Disclaimer: The fuel consumption rates listed in this guide are general reference figures based on publicly available Australian and international research. The actual fuel consumption for your specific vehicles may differ significantly depending on vehicle age, condition, payload, drivetrain, terrain, and operating practices. The rates you set in the system directly affect your FTC calculations. You should use rates that accurately reflect your fleet's actual consumption.
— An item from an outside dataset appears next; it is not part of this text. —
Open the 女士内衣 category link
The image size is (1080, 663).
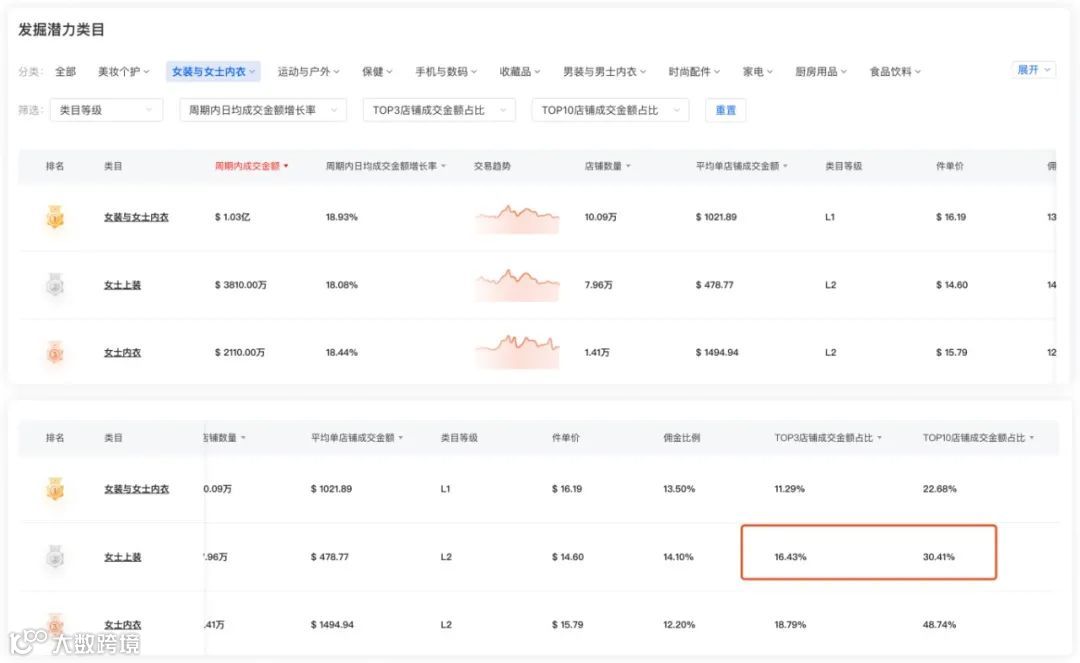[121, 351]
If you are unsure, consult your vehicle manufacturer's specifications, your fuel records, or a qualified advisor.
Fuel consumption rates are used to estimate how much fuel a vehicle uses over a given distance or period of time. Depending on your FTC calculation method, you may need to set rates in either litres per 100 kilometres (L/100km) or litres per hour (L/hr).
This guide provides general reference ranges for common vehicle types and operational contexts to help you understand what reasonable rates look like.
Units explained
L/100km — how much fuel is consumed per 100 km travelled. This is the standard Australian measure and is commonly found on vehicle specification sheets, ABS survey data, and government transport modelling.
L/hr — how much fuel is consumed per hour of operation. This is more relevant for vehicles that operate at variable or low speeds, spend significant time idling, or work in contexts where distance is not a reliable proxy for fuel use (e.g. off-road equipment, mining haul trucks, stationary machinery).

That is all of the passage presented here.